What can companies expect for 2025?

Looking ahead, we expect levels of global activism to remain high and for UK companies to remain key targets in Europe, due to lower share price valuations and the UK’s relatively activist-friendly legal and corporate governance environment. 

We also expect to see the recent upturn in M&A activity to continue. This may lead to a return of “bumpitrage” tactics - where activists take stakes to try and sweeten announced deals - and more active calls for major spin-offs and break-ups in 2025. The Trump election may accelerate this trend in the US, as promises of deregulation and tax cuts for businesses provide a boost in the M&A market. However, the promise of protectionist policies could also dampen inbound and outbound M&A. The evergreen themes of governance change and strategy will remain high on the activist agenda.

The spectrum of activists has broadened in recent years, with new players entering the fray and institutional investors lending increased support to activist agendas. Alongside this, we have seen increased engagement from occasional activists and the growing prevalence of activist “swarms”, where multiple activists target a company over a particular issue, either as a coordinated group or separately. This can exacerbate the complexity of adopting effective defensive strategies, especially as in cases such as Reckitt, the activists’ demands are not always aligned.

We expect that some UK-listed companies will continue to face calls to relocate their primary listings, to the US or elsewhere, supported by arguments of higher valuations and access to greater liquidity. However, investors may start to take a more sceptical approach to some of these arguments as the experience of companies which have relocated start to serve as cautionary examples.

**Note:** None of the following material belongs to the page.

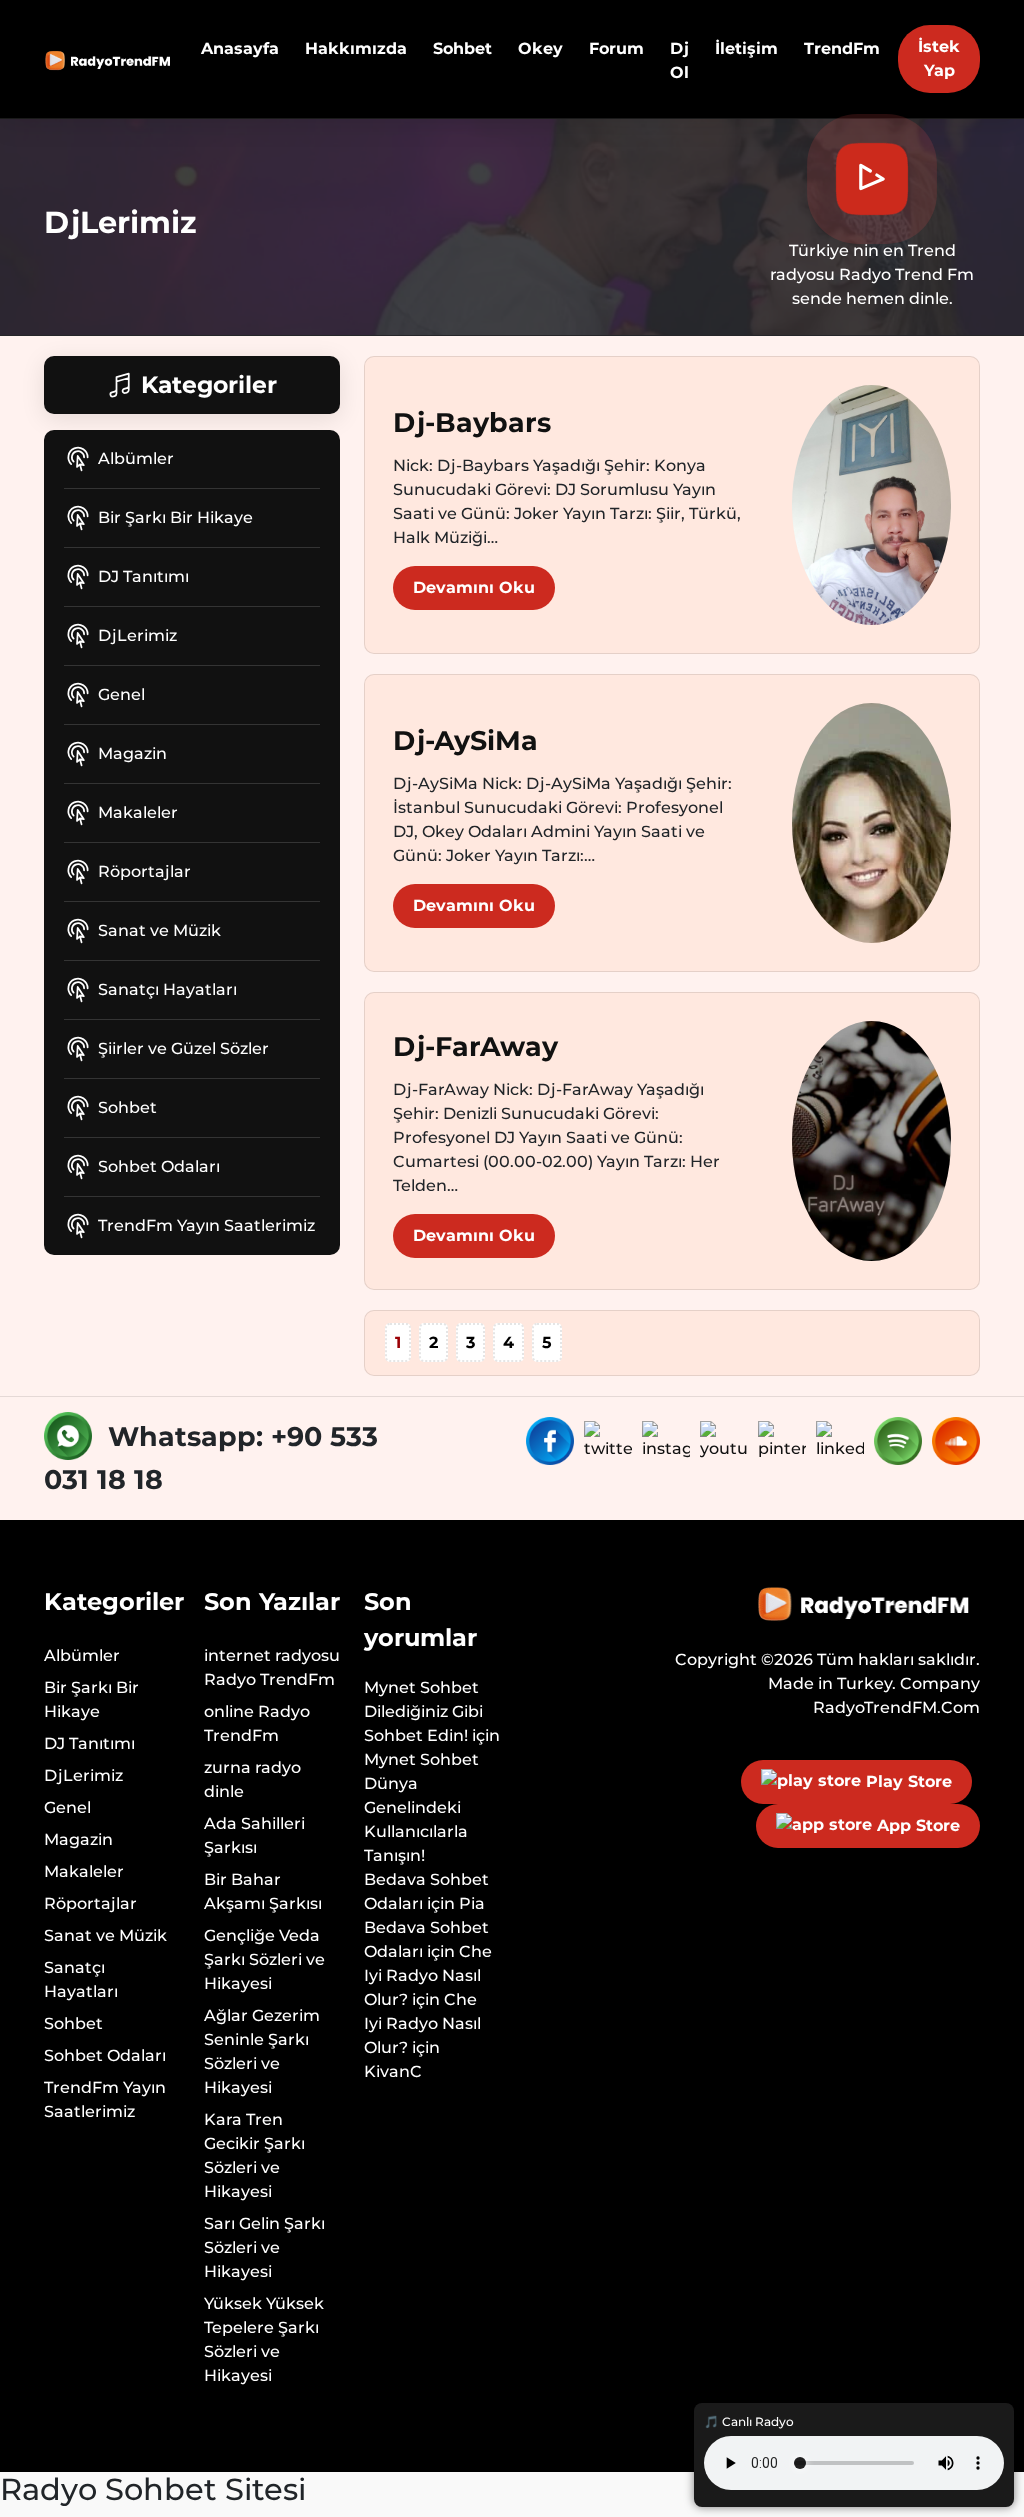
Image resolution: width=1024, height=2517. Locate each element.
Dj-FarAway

In relation to ESG, we expect companies will continue to face pressure from both climate-focussed and traditional activists, calls which may pull in different directions. We have seen that the increasing rules around ESG reporting are having a stimulating effect on ESG-driven activism, and this will likely continue. As companies navigate the journey to net zero, they will need to devise long-term strategies that balance the economic demands of shareholders with their societal and regulatory responsibilities.

As established activists continue innovating their playbook, and there are more campaigns by first-time and occasional activists, activist tactics are becoming increasingly unpredictable. We expect mainstream institutional investors will continue to take an increasingly “activist” position with investee companies. However, we anticipate this will continue to be largely via private engagement and off-record briefings to the press. 

What should companies do to prepare?

The old adage that companies should be their own activist remains true. Activists are generally looking for a short- to medium-term return and will push for an actionable corporate event that can deliver that. Thinking like an activist, boards should consider possible lines of attack. Assessing what kind of changes an activist could seek, how it can rebut those challenges and defend its strategy. It should also use this exercise to stress-test strategy and see if changes should be made.

This will enable companies to be well advised to engage with major shareholders, ensure that their views are heard, and that the agreed strategy is communicated to and understood by them. Getting buy-in from institutional investors is vital and ensures that they do not use a live public situation as a chance to voice broader discontentment with management on strategy. It is also important for the board and management to show a united front on strategy, as activists will often exploit signs of division.

Day-to-day, companies should continuously monitor the share register for any signs of “stakebuilding” and should have a plan in place for dealing with initial contact from an activist.

As the landscape of activism continues to evolve with new players, tactics and demands, companies must remain vigilant and proactive in their strategies. By anticipating activist approaches and fostering strong relationships with shareholders, businesses can better navigate the challenges of activism and maintain resilience in an increasingly demanding environment.

 

This material is provided for general information only. It does not constitute legal or other professional advice.